Одежду следовало высушить и как можно быстрее. Способ был только один: снять, выжать из неё воду, снова одеть и двигаясь, сушить её теплом собственного тела.
Поёживаясь в ставшей неприятной, «чужой», одежде, я бегал туда-сюда вдоль берега болота, продолжая думать о дружбе.
Не только у меня есть друзья и «друзья», но и у моей страны есть друзья и «друзья».
Когда к нам в дом постучалось беда, моя страна разделилась на несколько стран, а «верные» зарубежные союзники почти поголовно отвернулись от нас.
Друзья разбежались. Некоторые из них сразу обросли коростой и язвами русофобии. Другие, не смотря на свой выбор, понимали, что только в союзе со своей «бывшей» Большой Родиной и своим «бывшим» Большим Братом они могут оставаться кем-то значимым, что лучше быть одной из стрел в его крепкой руке, чем стать одной единственной, ничего не значащей стрелой при каждом потрясении переходящей из рук в руки.

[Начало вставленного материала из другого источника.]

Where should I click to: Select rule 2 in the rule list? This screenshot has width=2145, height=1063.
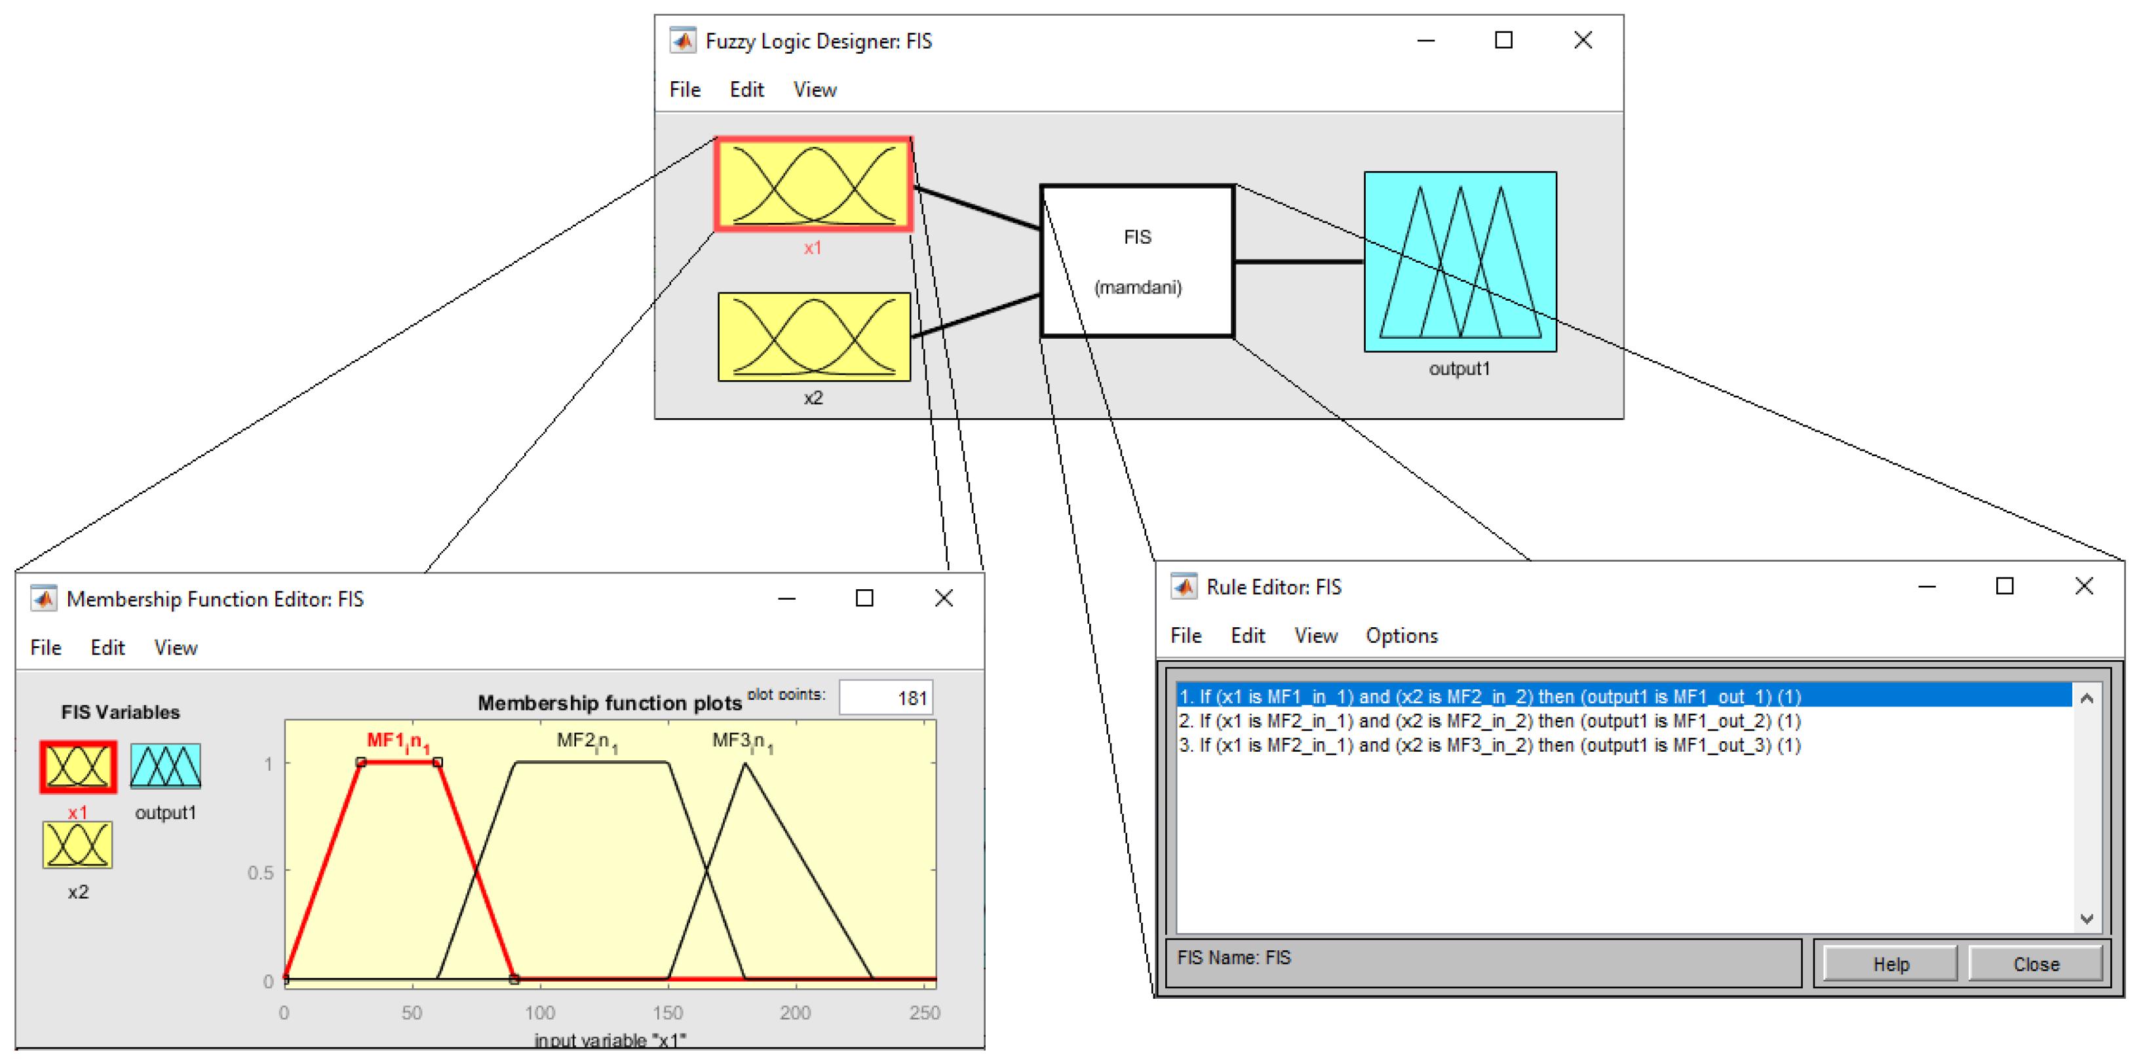[x=1489, y=721]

Пучёк стрел в российском колчане – это русский хребет растущий из Ладоги, Новгорода, Киева, Владимира, Москвы и Санкт-Петербурга. Переломить его пытались монголы с иными степняками, шведы с наёмниками и предателями России, французы с собутыльниками и случайными попутчиками, немцы с рабами и даже возомнившие невесть что японцы и поляки с литовцами. Всех их Россия переломила через колено. Все они вдоволь испробывали калёных наконечников из русского колчана.
Когда к нам в дом постучалось беда, некоторые сепаратные сообщества не задумываясь вырвали свою стрелу из русского колчана и остались с ней и своими новыми, «лучшими» союзниками один на один. Они даже не заметили и не поняли, когда их новые, желанные, «выстраданные» «союзники», «партнёры» и «друзья» с облегчением переломили, двумя пальцами, их единственную стрелу – не из ненависти к ним разумеется, а из ненависти к нам.
Есть у моей страны и такие друзья, которые от неё отгородились, но до сих пор мечутся – то вернут свою стрелу в русский колчан, то попросят её обратно. Лёд тронулся, дамы и господа, пришло время определиться в чьём колчане ваша стрела останется навсегда. Если не в русском, значит вы придорожники на русском пути. Придорожников – косилкой, шашкой. Если будет надо, отдам стране свою.
Я пью за здоровье немногих,
Немногих, но верных друзей,
Друзей неуклончиво строгих
В соблазнах изменчивых дней.
Я пью за здоровье далёких,
Далёких, но милых друзей,
Друзей, как и я, одиноких
Средь чуждых сердцам их людей…
Бегая во мраке по лесу, я зацепился ногой за корень и с размаху упал навзничь. Тяжело поднялся, со стоном поглаживая ушибленный бок, который отозвался острой болью.
А не слишком ли я задираю нос? С какой стати я взялся за обсуждение судеб своих знакомых и целых народов? Кто я такой, чтобы стране свою косилку предлагать?